In spite of such warnings, the German government pressed ahead with the conversion rate because it feared that most Eastern Germans would decamp to the Western states if they did not have the same money as Westerners.
Cushioning the shock of that conversion has cost a fortune. More than half of the $2 trillion pumped into the East has been spent on welfare, unemployment pay and pensions.
Billions have also been spent on railways, roads and other infrastructure.
Billions more have been spent supporting businesses. Mats-Milan Mueller of Coman Software said a $1.5 million government grant persuaded his small company to set up in Stendal in rural Eastern Germany.
“If there hadn’t been this investment, tech companies like ours wouldn’t even think about setting up in a region like this,” Mueller told “Marketplace.” But now that the company is settled in a low-cost district in the East, he expects it to take off “like a rocket.”

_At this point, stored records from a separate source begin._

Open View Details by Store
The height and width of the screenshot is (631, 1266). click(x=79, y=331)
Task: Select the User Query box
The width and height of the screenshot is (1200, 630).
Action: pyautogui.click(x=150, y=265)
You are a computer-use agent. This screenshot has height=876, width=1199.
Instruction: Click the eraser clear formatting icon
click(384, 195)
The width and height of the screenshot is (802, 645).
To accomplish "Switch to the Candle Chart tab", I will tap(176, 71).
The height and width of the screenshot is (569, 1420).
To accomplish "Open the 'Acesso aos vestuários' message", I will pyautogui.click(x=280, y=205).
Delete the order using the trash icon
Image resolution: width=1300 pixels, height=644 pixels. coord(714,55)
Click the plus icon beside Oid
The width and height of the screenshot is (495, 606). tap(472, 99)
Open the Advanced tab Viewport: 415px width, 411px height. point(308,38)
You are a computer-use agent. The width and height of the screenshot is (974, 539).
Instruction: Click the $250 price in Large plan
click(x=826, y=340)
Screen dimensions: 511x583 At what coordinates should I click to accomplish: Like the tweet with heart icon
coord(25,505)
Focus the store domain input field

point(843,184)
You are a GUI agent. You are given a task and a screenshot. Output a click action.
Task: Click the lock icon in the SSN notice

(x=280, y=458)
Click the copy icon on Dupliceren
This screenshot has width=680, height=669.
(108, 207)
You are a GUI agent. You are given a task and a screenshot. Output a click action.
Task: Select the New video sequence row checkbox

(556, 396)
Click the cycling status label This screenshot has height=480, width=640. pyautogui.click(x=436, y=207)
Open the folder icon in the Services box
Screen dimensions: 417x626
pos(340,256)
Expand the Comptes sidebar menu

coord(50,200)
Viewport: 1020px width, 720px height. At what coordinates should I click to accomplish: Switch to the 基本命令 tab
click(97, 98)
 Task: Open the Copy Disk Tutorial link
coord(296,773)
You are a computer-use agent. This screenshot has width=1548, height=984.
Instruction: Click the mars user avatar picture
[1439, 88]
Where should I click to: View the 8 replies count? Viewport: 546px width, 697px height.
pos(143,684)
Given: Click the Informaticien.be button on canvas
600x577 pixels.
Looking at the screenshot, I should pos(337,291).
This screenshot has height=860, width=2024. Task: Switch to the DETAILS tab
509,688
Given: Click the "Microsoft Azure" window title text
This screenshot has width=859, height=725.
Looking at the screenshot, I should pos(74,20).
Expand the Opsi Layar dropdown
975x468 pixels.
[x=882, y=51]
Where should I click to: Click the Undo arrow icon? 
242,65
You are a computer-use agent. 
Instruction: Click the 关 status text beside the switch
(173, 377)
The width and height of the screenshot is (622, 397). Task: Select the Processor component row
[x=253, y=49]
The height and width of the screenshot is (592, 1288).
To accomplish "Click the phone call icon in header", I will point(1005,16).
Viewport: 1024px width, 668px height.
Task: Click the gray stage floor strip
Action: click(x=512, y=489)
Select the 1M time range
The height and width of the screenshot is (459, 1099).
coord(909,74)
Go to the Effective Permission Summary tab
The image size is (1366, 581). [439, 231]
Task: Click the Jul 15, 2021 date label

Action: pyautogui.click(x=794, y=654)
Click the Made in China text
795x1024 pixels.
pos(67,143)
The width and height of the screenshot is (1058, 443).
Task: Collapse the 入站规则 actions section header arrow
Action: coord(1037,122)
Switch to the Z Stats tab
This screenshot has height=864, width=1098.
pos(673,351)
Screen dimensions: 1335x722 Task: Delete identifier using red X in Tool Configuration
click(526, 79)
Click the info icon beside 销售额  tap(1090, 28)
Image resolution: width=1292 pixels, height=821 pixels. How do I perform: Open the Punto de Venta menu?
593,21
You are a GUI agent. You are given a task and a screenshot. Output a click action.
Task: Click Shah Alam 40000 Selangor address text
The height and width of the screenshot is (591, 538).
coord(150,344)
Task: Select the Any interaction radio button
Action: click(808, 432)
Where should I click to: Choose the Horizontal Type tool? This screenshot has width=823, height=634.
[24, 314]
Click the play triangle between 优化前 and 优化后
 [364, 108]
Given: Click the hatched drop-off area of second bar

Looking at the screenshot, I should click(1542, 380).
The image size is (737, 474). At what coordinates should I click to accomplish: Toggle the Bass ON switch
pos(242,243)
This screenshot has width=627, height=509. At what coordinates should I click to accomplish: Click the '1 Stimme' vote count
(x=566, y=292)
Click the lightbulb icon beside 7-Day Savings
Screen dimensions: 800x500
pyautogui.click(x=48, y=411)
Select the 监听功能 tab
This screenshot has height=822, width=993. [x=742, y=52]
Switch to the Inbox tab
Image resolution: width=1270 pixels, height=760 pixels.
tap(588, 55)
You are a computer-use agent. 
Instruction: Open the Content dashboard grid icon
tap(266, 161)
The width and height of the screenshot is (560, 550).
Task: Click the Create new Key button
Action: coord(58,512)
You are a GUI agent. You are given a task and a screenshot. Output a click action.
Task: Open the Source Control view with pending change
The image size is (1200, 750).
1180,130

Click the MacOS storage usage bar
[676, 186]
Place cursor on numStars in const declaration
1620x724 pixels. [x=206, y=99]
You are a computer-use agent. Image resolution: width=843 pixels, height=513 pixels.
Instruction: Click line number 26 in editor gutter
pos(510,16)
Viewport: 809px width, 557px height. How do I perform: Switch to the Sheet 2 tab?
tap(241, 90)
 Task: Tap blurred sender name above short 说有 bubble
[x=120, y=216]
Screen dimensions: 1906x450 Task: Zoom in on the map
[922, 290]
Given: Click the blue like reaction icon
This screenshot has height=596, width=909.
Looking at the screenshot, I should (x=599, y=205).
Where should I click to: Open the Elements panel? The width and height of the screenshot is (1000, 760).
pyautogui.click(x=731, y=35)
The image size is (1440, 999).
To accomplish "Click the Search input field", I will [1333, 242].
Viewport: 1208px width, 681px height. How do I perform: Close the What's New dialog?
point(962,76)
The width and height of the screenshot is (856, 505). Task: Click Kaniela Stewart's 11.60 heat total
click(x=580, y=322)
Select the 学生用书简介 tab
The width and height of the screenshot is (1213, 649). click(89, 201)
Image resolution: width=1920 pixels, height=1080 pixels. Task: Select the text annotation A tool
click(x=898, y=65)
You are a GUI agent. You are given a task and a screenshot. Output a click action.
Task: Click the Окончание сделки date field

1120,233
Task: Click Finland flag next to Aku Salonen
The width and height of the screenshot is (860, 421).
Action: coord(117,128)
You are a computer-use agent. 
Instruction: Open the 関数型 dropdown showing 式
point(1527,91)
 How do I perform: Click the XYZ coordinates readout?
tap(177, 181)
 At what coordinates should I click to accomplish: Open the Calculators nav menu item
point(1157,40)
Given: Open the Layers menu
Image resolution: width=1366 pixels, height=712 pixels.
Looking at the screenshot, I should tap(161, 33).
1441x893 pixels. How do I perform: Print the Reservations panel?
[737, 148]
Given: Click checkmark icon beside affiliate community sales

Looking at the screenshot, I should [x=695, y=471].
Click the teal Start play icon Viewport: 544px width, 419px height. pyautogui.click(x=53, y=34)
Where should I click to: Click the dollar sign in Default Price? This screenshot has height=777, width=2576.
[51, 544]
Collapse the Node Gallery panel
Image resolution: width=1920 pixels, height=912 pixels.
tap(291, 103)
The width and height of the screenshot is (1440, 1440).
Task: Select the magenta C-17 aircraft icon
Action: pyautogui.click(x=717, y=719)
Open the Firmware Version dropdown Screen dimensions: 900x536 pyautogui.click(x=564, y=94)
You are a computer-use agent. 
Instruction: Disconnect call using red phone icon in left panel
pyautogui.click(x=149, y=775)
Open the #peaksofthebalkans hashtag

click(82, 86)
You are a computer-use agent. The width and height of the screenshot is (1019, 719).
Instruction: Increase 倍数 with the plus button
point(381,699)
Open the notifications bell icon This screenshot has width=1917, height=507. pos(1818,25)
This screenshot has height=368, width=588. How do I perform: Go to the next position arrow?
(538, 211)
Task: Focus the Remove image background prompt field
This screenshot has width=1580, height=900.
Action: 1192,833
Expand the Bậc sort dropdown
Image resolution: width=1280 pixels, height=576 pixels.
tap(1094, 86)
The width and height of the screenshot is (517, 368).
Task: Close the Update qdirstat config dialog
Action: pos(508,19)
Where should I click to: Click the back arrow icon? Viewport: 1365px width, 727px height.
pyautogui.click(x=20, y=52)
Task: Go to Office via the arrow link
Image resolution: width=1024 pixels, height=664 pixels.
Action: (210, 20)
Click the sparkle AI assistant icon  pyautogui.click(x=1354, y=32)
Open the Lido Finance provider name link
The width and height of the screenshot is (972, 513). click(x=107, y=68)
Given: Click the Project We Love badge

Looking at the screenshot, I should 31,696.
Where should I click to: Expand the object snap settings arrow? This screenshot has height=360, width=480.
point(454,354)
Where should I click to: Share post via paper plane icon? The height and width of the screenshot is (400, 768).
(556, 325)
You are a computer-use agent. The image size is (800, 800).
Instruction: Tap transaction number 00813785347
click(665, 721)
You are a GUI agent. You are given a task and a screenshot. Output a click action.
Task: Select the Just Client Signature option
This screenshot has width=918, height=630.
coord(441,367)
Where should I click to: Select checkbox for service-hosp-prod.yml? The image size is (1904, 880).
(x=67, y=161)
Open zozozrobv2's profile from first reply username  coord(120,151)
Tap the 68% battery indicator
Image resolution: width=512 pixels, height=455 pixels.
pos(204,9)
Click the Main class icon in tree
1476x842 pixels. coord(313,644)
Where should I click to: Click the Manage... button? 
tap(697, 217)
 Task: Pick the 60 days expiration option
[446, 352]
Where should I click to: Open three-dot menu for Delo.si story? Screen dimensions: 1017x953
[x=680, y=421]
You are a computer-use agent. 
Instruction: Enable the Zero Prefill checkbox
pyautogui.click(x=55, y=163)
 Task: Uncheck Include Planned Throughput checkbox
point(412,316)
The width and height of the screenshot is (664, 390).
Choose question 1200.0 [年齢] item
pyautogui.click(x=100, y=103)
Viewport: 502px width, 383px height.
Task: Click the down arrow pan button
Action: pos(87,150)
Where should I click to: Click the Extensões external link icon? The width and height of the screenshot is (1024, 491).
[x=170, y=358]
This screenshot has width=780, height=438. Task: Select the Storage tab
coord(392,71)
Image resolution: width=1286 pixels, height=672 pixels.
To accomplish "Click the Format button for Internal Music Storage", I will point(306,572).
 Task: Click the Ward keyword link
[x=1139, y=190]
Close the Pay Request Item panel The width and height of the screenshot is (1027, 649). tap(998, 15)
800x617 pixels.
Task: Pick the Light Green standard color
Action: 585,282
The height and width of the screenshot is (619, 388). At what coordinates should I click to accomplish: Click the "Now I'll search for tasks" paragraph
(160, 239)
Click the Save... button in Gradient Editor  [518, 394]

The German government is determined to use the occasion of the 30th anniversary of the fall of the wall to trumpet the achievements of reunification. It admits the Eastern states still lag behind the West, with lower wages and higher unemployment, and that some of the $2 trillion of public money may have been wasted.
But Christian Hirte, the government commissioner for the New Federal States, said Germany has pulled off a remarkable feat: absorbing and modernizing a huge, inefficient communist economy.
“It’s been an amazing success story,” Hirte said. “German reunification … was a bargain.”
But he concedes that 2 million people have left the East and not returned, a brain drain that has sapped the vitality of the region.